Parsley faces Melson in a meeting of two undefeated fighters.
Delen “The Sniper” Parsley (6-0, 2 KOs) and Boyd “Rainmaker” Melson (8-0, 4 KOs) will both be putting their perfect professional records on the line next Wednesday at BB Kings in New York City, fighting on the latest installment of Lou DiBella’s Broadway Boxing Series. A lot of energy is already surrounding this bout, with both of the popular New York junior middleweights proving they have no fear in taking a jump in competition so early in their careers.
“With this fight, we were looking to be matched pretty well, pretty tough,” Parsley said of the upcoming bout. “Boyd and I were on a card together, and it was taking forever to find me an opponent. All of the opponents I was getting were undefeated, tough fighters, so I was like ‘Why is it so hard to match me up, but on two days notice, they can get Boyd an opponent?’ We put that statement out there, so they came back at us and asked if we wanted to fight Boyd. We’re not going to back down, so we said ‘Yeah, we’ll fight him.’”
The last time two notable young prospects and local favorites decided to put it on the line this early in their careers was in January on ESPN2’s Friday Night Fights, when Parsley’s cousin Denis “Da Momma’s Boy” Douglin (14-1, 8 KOs) and Steven Martinez (11-1, 9 KOs) laced up their gloves in Key West. Douglin picked up the huge victory via split decision, and the thought process he underwent in taking the bout is basically verbatim to the reasoning Parsley gave in what made him decide to accept this fight.
“In order to be the best, you have to beat the best,” Parsley remarked. “I feel it doesn’t matter if your record is 8-0 or 3-5. If you’re in my weight, than I have to beat you. I don’t want one of those records that people look at and think it was padded. I’m willing to fight anyone they put in front of me at anytime. Undefeated, not undefeated - I’m looking to establish myself as a good fighter. I don’t want to be one of those fighters who have 21 wins and never fought anyone, know what I mean?”
While this pairing with Melson is certainly the most important of his young professional career, the 24-year-old Parsley says significant change was not needed in his training for this bout. Rather, precise and more focused adjustments were applied by his team, which is led by well known Gleason’s trainer and his father, Delen “Blimp” Parsley.

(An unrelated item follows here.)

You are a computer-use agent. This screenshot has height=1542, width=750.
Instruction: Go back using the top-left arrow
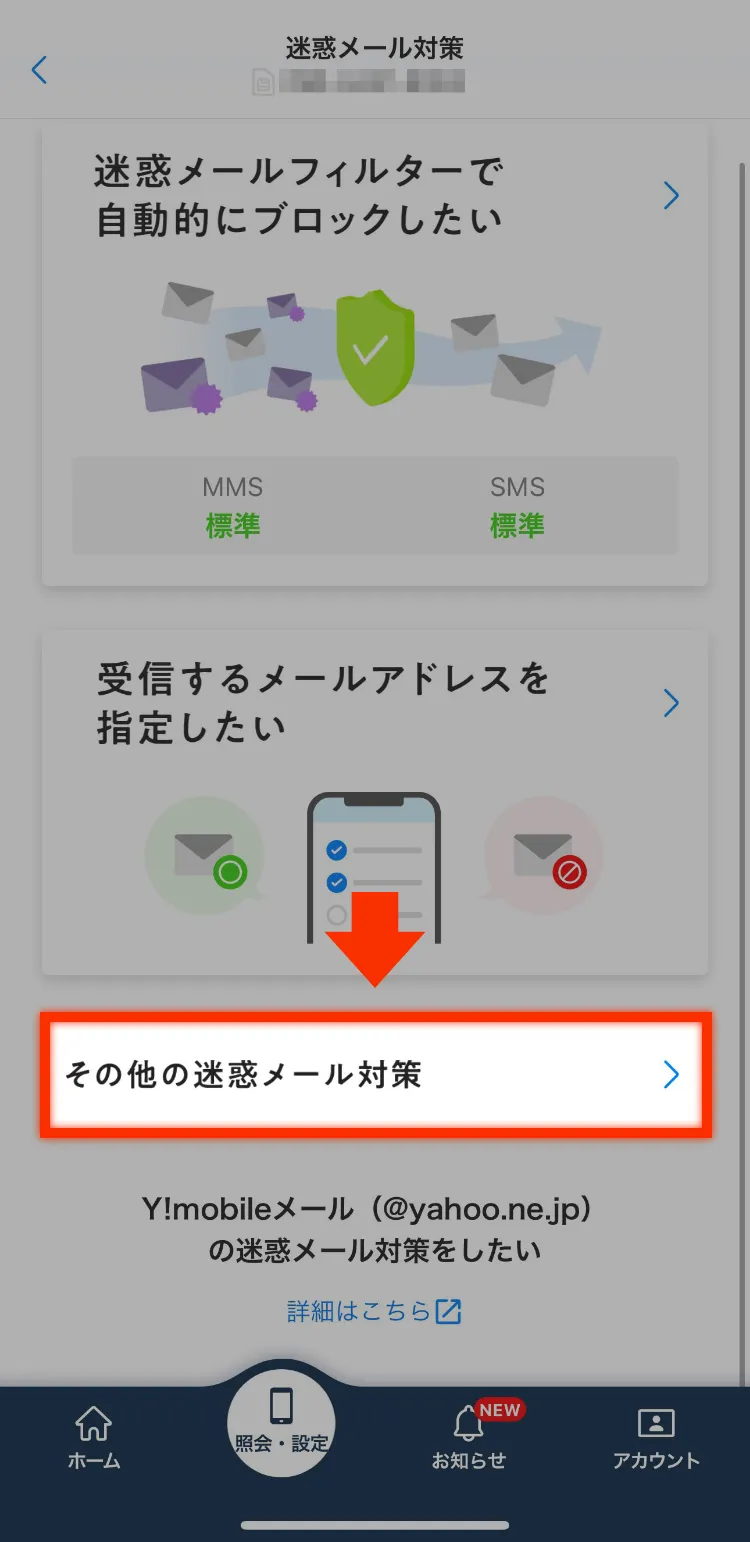[40, 70]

“With this camp, I sparred nothing but southpaws. Usually, I’ll spar anybody to get a look, but we stuck strictly to southpaws,” the Brooklyn native stated. “We started training early for this one. I’ve been training for almost eight weeks now, and we did a few things differently. We didn’t make too many adjustments, but we did make a few because this is a really big fight. We only made little changes, but I feel we made the right changes, the proper changes.”
With the magnitude of this contest still building momentum, Parsley admitted he has played out the scene he expects next Wednesday night in his mind on a few occasions.
“Oh yeah, I’ve gone over it numerous times in my head,” he confirmed. “Most times, a fight is like every other fight. We go in there with the mentality to let your hands go and outgun the opponent. But with this fight, I’m going to be more relaxed. I’m not going to put as much pressure on myself as I did in my past few fights. I tend to put a lot of pressure on myself, but, at the end of the day, if you relax, your punches come off more. So I’m going to try and be more slick, more elusive, and I’m just going to be more relaxed. I’m not going to go in there looking for the knockout or being too intense or too nervous. At the end of the day, what’s going to happen is what’s going to happen, so I’m just going to let the cards play out.”
Most boxers are not willing to make the move that Parsley and Melson did in accepting such a big fight so early in their careers, and Parsley says a statement was made when he inked his name on the contract for this battle.
“This shows that I’m not afraid to step up. This shows that I can hang with these fighters who are undefeated,” he commented. “Boyd’s a good fighter. I’ve known Boyd for a long time, and he’s a good fighter. He has 100-and-something amateur fights… I don’t. So it’s like I’m just showing him the guy with the lack of experience can still prevail in a tough fight. What I lack in amateur experience, I make up in skill.”
Doors at BB Kings for this installment of Lou DiBella’s Broadway Boxing will open at 6:30 p.m., with the first bell slated to ring at 7:30 p.m.